My county health department has told me that only a guide dog should be admitted. If I follow those regulations, am I violating the ADA?
Yes, if you follow this regulation, you are violating the ADA. The ADA takes priority over the local or state laws and regulations.
Are churches, temples, synagogues, mosques, and other places of worship required to allow individuals to bring their service animals into the facility?
No. Religious institutions and organizations are specifically exempt from the ADA. However, there may be state laws that apply to religious organizations.
Penalties for Violating Service Animal Laws
It is important to know that discriminating against a person who uses a service animal is punishable by a fine of no more than $300 and 30 hours of community service.
Fraudulently claiming an untrained animal as a service animal is also punishable with a fine of no more than $300 and 30 hours of community service.

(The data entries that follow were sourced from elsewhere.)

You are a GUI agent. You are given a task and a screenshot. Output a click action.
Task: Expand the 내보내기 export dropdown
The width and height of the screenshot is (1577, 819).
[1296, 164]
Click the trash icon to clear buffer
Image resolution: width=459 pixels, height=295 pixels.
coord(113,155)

1 Texas Workforce Commission, Tips & Tools – About Service Animals, (Sept. 20, 2016)
2 U.S. Dept. of Justice, Civil Rights Division, Disability Rights Section, ADA Requirements: Service Animals, (July 2011)
3 U.S. Department of Justice, Civil Rights Division, Disability Rights Section, Frequently Asked Questions about Service Animals, (July 2015)
4 Office of the Governor Greg Abbott, Texas Disability Law – Service Dogs, (2016)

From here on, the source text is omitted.